Professor Allan Brimicombe

Brimicombe, meanwhile, warned that total transparency could be a double-edged sword, with algorithms being challenged line by line ‘to the point where the courts no longer function’.

Whatever the answer, the search for ways of trusting black boxes is bound to involve lawyers – especially as the legal profession is itself on the cusp of its own AI revolution. The conference also heard from one of the UK’s leading academic experts in the burgeoning field, Professor Katie Atkinson, head of computer science at the University of Liverpool. Atkinson’s research on modelling legal reasoning made headlines in the legal world two years ago when fixed-price legal services business Riverview Law announced a collaboration with the department to find ways of applying AI to legal processes. Atkinson hinted that the first results of the collaboration would be announced at the world’s premier conference on AI and the law, which comes to London next month.
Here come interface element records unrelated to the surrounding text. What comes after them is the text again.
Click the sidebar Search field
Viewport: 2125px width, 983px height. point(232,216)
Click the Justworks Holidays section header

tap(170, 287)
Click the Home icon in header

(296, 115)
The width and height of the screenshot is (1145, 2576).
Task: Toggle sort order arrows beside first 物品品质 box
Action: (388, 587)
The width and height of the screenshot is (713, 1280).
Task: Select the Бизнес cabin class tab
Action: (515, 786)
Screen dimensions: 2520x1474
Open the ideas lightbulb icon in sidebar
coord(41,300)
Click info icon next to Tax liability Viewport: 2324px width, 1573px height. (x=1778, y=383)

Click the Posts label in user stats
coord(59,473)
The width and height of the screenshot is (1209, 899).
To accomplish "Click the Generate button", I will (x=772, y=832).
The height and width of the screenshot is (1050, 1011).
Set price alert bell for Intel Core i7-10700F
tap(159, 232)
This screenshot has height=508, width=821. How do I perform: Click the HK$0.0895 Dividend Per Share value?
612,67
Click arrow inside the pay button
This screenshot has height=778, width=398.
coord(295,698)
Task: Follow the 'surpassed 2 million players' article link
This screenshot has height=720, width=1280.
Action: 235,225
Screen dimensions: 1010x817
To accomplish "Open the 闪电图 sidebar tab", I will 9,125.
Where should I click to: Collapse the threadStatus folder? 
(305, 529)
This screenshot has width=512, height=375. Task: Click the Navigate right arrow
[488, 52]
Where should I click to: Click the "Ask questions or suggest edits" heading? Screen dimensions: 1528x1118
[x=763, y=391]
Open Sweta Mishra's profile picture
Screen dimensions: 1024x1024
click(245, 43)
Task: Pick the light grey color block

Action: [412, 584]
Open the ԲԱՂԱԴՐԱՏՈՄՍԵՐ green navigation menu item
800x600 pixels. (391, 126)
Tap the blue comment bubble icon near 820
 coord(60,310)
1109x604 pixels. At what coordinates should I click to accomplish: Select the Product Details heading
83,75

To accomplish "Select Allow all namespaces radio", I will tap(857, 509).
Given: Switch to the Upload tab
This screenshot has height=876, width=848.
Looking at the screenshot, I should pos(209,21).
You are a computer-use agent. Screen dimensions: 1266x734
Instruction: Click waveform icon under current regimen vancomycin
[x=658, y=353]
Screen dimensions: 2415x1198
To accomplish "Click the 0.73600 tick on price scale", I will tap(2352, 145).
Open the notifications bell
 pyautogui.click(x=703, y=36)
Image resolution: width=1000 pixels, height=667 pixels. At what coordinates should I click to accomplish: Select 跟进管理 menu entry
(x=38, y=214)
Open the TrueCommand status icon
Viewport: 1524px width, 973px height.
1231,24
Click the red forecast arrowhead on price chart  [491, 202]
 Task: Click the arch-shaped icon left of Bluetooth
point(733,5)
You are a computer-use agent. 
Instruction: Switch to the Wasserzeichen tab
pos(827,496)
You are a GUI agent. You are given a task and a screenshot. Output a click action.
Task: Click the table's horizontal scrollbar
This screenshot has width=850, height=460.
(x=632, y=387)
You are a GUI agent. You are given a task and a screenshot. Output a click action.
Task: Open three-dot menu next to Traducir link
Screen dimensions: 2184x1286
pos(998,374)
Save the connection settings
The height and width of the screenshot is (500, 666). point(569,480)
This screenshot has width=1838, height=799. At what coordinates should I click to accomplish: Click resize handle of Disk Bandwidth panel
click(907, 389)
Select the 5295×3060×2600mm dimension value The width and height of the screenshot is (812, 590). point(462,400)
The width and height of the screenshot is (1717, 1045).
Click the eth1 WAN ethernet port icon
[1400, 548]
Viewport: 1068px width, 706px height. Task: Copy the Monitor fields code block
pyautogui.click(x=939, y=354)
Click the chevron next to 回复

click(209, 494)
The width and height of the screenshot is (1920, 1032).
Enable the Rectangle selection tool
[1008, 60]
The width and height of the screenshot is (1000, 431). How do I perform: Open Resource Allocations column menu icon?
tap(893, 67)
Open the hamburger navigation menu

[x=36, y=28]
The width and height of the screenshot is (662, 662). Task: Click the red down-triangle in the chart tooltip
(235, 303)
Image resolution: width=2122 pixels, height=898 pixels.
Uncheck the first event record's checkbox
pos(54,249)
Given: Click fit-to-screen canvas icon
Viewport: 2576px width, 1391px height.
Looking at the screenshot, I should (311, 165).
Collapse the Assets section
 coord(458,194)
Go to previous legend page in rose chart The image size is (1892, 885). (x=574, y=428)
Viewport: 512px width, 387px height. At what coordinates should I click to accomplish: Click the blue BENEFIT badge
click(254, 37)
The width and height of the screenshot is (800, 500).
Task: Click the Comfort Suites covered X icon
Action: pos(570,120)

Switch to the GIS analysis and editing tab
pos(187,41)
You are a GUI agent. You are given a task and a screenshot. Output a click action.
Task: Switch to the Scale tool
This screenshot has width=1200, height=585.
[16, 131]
However, she conceded that there are ‘some challenges’ to AI being accepted in legal practice. ‘It needs buy-in from end-users,’ she said. In particular, academic research needs tailoring to business-specific problems. Another challenge is getting the right data into the black boxes in the first place. ‘The output is only as good as the data,’ she emphasised. If the future is to be Schrödinger’s justice, this seems a good place to start.